Task to carry out: Below are the records; pull every line that includes "this".

Records from a data collection
• • • • • • •
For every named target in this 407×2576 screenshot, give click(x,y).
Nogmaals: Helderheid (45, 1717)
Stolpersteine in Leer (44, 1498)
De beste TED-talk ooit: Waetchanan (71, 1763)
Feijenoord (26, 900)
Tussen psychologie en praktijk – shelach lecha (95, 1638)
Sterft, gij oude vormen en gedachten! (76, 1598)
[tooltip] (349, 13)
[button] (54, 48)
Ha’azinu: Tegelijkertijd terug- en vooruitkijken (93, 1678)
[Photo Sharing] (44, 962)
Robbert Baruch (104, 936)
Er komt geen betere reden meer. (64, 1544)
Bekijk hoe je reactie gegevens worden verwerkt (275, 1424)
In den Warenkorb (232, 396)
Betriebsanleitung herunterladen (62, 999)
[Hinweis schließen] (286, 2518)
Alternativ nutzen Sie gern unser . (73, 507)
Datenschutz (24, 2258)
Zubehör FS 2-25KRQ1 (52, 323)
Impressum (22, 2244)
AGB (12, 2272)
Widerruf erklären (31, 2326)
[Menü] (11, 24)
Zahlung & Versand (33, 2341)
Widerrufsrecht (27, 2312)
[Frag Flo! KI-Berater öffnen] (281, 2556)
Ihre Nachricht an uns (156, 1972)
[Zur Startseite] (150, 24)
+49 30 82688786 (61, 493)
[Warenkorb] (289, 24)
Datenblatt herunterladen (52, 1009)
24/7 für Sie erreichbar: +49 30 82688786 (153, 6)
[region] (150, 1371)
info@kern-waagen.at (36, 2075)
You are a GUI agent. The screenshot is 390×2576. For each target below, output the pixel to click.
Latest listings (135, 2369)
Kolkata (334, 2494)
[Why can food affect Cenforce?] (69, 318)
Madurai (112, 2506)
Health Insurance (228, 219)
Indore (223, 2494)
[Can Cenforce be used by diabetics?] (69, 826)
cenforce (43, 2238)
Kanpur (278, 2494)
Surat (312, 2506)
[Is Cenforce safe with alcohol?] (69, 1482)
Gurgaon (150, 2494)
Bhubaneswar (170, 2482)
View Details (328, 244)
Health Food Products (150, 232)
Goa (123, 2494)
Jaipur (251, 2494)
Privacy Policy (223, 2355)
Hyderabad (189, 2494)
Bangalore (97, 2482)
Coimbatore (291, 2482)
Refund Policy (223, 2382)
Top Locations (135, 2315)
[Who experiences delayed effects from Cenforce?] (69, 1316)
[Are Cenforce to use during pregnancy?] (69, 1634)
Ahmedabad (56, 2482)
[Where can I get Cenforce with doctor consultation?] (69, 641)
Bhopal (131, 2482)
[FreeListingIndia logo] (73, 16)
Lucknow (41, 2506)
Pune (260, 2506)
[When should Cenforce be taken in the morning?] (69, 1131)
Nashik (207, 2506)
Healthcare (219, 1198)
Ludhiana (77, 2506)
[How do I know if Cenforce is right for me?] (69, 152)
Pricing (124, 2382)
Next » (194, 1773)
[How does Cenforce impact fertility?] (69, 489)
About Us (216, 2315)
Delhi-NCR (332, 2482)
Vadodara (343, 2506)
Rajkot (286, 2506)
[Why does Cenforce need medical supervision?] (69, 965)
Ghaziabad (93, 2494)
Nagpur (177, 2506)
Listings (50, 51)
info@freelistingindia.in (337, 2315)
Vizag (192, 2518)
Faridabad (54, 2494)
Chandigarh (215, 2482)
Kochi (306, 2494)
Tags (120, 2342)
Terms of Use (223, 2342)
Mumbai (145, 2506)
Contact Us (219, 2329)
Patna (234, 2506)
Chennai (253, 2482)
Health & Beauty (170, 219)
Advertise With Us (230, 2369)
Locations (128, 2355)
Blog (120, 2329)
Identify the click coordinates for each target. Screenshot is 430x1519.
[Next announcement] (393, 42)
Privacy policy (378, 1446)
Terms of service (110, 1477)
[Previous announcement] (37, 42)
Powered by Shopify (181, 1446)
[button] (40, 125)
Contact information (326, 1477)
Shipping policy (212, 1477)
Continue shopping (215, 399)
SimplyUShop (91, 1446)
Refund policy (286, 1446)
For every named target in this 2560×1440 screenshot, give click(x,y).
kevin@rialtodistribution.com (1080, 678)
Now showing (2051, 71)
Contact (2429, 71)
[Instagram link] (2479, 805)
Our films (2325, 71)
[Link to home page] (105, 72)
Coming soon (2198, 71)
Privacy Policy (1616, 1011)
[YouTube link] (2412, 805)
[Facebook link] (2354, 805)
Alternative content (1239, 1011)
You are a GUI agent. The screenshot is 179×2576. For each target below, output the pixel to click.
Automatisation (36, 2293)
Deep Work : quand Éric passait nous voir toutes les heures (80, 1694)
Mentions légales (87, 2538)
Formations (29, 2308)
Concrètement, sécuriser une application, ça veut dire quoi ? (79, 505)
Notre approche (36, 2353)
• • • • • • •
Answer below:
For every named target in this 407×2576 screenshot, give click(x,y).
For every named target in this 2560×1440 screenshot, give click(x,y).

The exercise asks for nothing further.